前記幹細胞または前駆細胞が網膜系統へ変換される、請求項44に記載の方法。
老化した細胞を幼若化するため、低分子（VCRFIおよび/またはSTR）の全てまたは組み合わせを使用する方法。
損傷した細胞、疾患を有する細胞、および/または老化した細胞の機能を回復するため、低分子（VCRFIおよび/またはSTR）の全てまたは組み合わせを使用する方法。

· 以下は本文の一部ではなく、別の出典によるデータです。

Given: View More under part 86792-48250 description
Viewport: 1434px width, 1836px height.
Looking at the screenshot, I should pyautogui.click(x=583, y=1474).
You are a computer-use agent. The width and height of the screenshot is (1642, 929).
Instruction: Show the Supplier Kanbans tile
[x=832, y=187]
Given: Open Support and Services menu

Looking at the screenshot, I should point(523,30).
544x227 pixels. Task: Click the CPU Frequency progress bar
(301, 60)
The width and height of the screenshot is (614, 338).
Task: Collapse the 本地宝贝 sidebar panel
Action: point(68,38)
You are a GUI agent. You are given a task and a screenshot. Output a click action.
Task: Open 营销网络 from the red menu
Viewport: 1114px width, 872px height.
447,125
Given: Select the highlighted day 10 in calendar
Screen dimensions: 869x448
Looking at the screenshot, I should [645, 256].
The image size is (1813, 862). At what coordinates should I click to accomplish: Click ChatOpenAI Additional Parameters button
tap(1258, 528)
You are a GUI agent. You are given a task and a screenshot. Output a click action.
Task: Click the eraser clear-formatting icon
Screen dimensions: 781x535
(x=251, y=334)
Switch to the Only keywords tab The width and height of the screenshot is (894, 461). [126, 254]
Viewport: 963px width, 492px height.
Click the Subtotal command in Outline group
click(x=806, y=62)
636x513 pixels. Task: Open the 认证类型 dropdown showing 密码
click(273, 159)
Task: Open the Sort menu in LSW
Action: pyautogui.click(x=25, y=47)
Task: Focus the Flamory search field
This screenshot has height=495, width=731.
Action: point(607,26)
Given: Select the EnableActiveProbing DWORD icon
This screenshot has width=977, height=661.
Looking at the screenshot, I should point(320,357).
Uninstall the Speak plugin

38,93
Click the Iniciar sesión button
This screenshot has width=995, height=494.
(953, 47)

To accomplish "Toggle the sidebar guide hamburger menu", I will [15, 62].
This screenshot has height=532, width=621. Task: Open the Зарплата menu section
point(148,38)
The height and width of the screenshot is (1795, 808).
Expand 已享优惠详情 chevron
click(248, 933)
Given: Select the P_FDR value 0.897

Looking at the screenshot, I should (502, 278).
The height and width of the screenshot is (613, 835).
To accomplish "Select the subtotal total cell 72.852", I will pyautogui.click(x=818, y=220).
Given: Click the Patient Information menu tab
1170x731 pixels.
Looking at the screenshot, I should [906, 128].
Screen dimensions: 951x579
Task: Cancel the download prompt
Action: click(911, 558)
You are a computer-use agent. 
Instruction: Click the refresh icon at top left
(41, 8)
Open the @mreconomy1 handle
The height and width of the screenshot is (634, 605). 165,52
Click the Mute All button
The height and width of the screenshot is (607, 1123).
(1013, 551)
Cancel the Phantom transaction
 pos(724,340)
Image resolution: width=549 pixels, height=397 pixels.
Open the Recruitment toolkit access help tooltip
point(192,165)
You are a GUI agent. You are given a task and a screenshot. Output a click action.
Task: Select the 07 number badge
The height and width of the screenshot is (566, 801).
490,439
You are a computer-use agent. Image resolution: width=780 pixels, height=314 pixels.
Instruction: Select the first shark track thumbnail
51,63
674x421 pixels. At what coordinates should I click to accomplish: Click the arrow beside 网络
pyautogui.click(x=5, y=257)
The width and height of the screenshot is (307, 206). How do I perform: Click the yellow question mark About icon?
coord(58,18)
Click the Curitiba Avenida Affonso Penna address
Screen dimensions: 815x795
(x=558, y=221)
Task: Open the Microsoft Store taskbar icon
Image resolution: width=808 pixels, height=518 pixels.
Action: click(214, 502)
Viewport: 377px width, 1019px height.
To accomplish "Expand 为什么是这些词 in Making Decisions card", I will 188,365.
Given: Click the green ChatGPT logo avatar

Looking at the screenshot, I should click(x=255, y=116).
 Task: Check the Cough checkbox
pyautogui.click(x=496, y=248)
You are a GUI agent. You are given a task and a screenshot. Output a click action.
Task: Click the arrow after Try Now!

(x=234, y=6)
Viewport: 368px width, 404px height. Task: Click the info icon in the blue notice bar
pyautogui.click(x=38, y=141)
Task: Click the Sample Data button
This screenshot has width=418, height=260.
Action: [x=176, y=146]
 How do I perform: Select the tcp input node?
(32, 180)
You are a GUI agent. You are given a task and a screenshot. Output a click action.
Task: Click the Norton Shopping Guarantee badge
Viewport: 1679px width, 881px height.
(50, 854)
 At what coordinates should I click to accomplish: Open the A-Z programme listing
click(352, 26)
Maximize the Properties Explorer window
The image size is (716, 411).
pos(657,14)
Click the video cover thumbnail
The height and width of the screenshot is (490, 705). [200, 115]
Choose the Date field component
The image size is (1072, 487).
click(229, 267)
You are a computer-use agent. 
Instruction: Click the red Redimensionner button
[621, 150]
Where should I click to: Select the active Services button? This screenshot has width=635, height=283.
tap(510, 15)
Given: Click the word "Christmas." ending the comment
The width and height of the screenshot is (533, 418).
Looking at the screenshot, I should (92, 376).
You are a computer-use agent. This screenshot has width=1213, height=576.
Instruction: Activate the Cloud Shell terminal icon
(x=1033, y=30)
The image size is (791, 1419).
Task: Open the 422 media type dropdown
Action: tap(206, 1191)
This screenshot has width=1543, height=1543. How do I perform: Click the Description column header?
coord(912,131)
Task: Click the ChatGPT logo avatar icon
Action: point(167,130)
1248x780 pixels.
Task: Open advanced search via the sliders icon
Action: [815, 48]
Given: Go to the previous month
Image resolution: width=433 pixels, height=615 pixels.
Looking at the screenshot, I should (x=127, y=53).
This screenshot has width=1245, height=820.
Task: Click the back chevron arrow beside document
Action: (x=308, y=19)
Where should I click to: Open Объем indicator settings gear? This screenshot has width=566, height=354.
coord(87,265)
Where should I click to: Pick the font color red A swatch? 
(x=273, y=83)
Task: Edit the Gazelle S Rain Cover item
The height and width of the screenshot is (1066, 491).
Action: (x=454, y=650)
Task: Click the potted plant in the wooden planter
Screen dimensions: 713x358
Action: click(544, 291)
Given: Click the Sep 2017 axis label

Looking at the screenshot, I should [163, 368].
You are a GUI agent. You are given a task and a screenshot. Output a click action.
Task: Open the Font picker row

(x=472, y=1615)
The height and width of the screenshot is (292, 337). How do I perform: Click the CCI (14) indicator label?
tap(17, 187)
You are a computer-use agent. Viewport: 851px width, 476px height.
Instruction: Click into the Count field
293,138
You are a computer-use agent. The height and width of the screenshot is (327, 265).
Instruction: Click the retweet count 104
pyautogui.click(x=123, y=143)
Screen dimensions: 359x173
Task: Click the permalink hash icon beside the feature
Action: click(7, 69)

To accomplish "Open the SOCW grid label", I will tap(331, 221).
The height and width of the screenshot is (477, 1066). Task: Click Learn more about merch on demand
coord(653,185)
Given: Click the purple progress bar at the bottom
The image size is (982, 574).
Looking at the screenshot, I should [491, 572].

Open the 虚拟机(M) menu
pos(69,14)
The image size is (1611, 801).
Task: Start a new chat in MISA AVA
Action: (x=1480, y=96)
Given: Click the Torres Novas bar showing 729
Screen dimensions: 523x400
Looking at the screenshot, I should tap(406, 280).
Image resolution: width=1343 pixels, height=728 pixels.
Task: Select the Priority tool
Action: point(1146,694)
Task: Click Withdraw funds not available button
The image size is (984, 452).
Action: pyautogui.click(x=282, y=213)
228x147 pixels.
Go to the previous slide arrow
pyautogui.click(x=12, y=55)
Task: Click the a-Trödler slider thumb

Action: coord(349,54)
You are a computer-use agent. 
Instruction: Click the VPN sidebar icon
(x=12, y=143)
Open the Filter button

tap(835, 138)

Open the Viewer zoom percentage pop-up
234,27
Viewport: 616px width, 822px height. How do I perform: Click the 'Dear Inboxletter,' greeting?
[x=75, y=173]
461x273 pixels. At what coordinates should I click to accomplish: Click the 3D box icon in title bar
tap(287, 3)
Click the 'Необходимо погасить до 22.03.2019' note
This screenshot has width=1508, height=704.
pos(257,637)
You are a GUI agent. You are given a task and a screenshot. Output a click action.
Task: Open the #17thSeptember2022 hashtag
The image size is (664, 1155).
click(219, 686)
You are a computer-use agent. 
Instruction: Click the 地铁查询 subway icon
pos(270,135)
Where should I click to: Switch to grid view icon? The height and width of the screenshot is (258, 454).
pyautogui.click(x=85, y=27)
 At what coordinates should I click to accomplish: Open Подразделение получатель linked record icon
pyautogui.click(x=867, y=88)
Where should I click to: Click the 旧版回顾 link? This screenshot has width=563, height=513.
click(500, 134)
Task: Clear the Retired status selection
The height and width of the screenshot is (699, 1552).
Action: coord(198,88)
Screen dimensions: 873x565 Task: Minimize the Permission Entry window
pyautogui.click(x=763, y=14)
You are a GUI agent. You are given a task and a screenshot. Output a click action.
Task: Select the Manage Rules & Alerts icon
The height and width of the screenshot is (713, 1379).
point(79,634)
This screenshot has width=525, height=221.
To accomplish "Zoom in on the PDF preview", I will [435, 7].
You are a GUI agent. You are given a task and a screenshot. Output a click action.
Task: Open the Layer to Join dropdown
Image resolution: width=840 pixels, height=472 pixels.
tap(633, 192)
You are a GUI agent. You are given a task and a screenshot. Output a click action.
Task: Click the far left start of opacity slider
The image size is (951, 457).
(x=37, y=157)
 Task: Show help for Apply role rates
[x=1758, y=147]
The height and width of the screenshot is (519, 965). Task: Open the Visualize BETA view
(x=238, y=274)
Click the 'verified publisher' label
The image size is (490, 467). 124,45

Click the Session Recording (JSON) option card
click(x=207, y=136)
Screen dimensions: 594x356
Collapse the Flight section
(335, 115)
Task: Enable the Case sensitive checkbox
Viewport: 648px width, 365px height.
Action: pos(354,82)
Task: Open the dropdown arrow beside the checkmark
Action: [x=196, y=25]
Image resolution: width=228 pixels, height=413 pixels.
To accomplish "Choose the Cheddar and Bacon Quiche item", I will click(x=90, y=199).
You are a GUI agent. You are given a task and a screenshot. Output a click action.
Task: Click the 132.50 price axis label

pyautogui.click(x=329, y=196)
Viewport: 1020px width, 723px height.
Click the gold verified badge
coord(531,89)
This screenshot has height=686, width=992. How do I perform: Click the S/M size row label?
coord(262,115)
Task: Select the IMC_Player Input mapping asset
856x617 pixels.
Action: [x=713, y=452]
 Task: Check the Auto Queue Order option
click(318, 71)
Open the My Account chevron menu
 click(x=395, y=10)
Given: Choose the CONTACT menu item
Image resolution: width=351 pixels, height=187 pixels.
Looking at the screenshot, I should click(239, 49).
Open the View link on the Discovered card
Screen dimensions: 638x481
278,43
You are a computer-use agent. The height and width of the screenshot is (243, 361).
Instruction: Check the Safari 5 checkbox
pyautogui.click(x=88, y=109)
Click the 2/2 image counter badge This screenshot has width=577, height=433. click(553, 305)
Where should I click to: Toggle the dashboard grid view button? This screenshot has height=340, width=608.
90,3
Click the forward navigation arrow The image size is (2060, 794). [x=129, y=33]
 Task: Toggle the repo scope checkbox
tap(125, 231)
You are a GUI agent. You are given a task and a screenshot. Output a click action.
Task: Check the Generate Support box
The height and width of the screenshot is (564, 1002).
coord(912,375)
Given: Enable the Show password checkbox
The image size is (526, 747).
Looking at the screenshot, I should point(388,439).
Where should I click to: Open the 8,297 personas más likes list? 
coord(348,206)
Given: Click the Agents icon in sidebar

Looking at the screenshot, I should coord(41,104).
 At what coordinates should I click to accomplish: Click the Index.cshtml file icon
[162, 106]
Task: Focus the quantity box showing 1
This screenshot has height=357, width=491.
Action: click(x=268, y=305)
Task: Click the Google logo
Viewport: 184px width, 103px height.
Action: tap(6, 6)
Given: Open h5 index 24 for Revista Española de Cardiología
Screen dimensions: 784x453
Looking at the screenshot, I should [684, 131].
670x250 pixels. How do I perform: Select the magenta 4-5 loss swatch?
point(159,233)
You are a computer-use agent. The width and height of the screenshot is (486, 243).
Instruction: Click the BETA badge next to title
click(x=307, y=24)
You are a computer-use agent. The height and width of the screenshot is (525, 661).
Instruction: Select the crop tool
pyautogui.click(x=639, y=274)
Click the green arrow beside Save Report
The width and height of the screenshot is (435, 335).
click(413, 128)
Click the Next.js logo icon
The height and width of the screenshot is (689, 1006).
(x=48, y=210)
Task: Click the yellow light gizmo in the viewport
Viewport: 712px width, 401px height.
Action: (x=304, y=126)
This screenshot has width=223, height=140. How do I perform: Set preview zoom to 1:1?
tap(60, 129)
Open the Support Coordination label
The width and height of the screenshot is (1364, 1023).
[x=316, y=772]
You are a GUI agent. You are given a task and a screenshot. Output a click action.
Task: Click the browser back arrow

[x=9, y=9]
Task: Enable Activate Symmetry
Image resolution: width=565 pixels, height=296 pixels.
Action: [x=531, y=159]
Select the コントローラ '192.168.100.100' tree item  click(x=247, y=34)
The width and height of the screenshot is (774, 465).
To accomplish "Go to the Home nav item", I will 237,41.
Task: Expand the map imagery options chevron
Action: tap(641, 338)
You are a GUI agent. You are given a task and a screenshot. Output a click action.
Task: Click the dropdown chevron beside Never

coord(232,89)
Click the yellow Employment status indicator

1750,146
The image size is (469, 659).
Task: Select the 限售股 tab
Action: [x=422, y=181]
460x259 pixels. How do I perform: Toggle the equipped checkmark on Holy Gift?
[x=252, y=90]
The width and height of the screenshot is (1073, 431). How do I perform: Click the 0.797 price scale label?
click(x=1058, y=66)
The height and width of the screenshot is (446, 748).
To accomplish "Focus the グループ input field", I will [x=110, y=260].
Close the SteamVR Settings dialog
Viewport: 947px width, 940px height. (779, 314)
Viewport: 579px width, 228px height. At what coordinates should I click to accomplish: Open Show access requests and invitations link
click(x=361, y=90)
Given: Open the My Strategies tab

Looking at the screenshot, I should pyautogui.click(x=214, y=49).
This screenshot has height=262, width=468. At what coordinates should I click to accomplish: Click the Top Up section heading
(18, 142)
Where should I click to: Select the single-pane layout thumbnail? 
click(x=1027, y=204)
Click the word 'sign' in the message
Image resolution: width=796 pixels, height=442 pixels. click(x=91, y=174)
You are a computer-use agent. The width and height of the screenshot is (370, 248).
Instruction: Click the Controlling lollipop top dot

（a）体細胞を目的の細胞へ変換する再プログラミング物質の存在下で該体細胞を培養する工程であって、（i）エピジェネティック修飾物質、（ii）グリコーゲン合成酵素キナーゼ3（GSK-3）阻害物質、（iii）TGFβR/ALK5阻害物質、（iv）cAMP上昇化合物を含む、第1の再プログラミング組成物と、増強物質を含む第2の再プログラミング組成物とを該再プログラミング物質が含み、該培養によって、再プログラミングされた細胞培養物が形成される、工程；および
（b）該再プログラミングされた細胞培養物中の該目的の細胞を同定する工程
を含む、網膜神経節細胞を生成する方法。
変換前に前記体細胞を操作する工程をさらに含む、請求項49に記載の方法。
操作が、欠陥のある遺伝性遺伝子を置換するための遺伝子編集を含む、請求項50に記載の方法。
試験作用物質の有効性を判定するため、変換された細胞を該試験作用物質と接触させる工程を含む、診断またはスクリーニングの方法。